[BEGIN]

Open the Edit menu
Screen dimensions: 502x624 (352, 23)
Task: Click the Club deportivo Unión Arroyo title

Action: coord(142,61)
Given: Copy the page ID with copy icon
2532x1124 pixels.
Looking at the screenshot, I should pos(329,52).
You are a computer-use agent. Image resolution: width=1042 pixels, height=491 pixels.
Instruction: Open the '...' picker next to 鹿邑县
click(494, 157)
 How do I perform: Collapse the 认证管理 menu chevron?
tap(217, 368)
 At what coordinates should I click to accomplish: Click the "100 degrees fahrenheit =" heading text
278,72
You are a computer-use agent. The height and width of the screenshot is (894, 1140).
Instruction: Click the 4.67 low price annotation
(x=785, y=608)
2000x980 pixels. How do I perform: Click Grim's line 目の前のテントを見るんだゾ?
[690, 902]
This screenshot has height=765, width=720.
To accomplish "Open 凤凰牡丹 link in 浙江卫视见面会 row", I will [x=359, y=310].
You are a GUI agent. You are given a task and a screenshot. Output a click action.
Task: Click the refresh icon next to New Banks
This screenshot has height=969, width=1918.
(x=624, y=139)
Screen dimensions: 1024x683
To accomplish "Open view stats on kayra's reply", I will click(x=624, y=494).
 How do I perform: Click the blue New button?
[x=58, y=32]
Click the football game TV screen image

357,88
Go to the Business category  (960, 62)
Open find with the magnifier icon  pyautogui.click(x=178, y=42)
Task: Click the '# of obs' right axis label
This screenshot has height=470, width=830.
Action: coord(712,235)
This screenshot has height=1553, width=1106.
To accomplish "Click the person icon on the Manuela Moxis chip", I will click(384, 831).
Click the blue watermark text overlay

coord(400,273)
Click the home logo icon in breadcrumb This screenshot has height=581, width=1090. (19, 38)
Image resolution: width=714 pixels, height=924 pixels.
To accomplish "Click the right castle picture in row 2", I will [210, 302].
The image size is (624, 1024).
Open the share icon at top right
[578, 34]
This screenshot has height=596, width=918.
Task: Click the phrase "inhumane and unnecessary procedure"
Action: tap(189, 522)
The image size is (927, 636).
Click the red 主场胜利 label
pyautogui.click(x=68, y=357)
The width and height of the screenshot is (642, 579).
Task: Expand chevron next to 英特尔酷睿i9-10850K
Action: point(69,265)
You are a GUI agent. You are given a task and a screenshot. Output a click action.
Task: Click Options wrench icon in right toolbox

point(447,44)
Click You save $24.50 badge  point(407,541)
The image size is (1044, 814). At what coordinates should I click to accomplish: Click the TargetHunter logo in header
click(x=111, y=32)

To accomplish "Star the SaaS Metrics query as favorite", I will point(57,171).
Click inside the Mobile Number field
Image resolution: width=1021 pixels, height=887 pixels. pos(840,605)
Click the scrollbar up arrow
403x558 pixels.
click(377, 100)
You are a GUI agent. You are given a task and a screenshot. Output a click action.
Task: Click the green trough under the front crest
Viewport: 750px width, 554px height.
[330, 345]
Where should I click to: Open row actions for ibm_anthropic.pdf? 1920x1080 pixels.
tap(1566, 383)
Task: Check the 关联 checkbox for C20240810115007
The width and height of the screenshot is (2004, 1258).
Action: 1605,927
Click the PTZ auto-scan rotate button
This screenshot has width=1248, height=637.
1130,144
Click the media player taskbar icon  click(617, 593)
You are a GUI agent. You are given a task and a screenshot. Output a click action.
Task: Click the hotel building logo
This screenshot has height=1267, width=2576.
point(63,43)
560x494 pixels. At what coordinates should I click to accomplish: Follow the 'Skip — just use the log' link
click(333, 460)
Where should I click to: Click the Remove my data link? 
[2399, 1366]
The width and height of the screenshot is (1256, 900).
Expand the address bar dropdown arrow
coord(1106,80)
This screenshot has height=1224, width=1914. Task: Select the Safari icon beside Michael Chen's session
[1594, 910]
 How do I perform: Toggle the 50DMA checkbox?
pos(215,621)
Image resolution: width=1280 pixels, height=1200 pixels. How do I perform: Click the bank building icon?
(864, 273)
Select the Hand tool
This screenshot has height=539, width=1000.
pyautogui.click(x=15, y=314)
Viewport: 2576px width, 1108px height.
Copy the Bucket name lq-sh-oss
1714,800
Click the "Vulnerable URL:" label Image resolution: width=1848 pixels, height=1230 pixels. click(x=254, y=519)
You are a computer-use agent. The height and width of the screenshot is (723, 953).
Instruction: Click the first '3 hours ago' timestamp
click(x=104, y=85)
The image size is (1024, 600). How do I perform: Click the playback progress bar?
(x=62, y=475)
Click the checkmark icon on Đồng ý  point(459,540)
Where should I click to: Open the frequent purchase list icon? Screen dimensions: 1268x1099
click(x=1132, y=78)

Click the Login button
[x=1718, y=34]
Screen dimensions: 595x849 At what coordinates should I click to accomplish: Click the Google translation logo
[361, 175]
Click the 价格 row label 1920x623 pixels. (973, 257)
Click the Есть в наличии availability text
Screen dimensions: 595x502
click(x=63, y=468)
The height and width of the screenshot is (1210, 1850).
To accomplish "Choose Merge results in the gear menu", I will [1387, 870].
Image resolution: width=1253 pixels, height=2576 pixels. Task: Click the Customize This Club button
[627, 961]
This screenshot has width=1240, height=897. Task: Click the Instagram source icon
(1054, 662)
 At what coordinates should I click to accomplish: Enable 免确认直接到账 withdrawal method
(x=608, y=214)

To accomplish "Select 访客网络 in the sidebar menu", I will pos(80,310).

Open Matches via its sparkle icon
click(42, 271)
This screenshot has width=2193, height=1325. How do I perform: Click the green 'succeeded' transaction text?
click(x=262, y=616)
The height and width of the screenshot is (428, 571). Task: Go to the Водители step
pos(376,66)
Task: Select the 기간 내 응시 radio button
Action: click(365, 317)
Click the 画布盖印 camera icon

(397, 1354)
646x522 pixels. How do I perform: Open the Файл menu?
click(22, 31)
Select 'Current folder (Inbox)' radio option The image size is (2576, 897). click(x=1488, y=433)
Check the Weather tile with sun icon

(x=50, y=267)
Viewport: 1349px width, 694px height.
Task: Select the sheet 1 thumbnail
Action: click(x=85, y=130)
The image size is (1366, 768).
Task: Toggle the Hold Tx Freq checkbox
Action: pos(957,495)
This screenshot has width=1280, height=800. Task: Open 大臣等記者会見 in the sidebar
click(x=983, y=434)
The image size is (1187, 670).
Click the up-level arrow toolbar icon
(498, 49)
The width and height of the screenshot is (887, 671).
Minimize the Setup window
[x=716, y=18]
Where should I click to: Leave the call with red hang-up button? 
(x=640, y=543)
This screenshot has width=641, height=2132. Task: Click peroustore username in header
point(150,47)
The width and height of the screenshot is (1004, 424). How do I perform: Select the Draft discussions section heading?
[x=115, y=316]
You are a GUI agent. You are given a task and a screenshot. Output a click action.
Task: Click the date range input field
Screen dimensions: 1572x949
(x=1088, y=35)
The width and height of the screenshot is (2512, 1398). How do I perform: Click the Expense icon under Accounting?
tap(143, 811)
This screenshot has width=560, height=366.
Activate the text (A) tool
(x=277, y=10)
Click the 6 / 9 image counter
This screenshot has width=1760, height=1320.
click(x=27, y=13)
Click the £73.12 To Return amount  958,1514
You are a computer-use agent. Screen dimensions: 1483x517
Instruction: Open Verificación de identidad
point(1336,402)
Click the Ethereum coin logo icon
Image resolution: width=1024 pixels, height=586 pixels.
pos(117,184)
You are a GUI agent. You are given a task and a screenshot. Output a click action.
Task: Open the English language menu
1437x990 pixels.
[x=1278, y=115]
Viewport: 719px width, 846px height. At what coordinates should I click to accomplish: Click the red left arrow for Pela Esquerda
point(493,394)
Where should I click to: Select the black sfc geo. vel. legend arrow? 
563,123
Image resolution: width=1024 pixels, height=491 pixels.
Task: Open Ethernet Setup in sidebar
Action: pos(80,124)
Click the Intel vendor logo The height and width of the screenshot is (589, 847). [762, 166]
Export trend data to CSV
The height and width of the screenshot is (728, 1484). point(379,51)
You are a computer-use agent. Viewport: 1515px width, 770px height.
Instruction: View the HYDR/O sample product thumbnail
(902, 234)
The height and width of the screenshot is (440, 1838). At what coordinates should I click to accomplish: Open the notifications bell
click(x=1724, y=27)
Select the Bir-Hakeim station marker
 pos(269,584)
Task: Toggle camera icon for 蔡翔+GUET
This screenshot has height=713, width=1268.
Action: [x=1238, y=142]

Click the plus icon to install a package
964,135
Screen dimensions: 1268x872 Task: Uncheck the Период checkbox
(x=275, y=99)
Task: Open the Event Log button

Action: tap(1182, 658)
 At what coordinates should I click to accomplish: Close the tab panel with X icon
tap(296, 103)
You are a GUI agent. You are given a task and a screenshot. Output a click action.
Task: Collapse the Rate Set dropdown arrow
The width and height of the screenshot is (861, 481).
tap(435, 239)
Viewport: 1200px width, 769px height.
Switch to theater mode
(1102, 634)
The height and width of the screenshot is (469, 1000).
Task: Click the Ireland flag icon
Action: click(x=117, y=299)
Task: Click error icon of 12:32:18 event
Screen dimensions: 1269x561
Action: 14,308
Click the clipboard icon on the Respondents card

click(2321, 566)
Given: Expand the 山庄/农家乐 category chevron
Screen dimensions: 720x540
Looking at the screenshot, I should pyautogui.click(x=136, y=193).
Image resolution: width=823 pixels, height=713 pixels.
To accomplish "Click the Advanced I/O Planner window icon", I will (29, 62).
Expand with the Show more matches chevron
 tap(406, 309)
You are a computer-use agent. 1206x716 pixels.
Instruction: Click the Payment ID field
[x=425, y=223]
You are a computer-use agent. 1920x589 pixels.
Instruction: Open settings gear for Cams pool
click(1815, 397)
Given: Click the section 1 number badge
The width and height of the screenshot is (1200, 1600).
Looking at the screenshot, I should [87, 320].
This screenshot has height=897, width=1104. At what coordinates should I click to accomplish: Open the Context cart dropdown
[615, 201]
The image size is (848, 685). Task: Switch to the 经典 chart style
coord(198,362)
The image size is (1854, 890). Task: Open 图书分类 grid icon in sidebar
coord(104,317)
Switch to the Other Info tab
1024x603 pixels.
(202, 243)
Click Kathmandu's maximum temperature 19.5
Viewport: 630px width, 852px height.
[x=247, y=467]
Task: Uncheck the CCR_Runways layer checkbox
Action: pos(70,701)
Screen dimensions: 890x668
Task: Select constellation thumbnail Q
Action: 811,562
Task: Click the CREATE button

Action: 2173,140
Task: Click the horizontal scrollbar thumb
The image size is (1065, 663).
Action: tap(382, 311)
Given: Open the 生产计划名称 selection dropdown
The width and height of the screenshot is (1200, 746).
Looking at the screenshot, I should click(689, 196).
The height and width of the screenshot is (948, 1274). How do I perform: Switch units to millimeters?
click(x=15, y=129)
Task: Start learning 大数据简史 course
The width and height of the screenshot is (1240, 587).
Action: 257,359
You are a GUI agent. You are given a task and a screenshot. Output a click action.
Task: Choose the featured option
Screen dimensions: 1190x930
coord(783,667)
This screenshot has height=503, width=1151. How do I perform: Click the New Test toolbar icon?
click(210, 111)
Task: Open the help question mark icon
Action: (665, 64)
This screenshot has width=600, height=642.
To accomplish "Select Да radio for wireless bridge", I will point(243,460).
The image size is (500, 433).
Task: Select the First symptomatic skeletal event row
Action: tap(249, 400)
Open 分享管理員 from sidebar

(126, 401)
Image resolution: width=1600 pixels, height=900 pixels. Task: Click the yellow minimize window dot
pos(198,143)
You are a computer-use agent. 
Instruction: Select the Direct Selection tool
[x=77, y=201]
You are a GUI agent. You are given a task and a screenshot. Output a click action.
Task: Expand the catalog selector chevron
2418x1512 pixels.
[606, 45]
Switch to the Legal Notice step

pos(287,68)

[END]

_WHAT THE TASK REQUIRES_
Report each line from the listing above that contains the word "gear", copying every such line in full.

_EXERCISE ANSWER_
To accomplish "Choose Merge results in the gear menu", I will [1387, 870].
Instruction: Open settings gear for Cams pool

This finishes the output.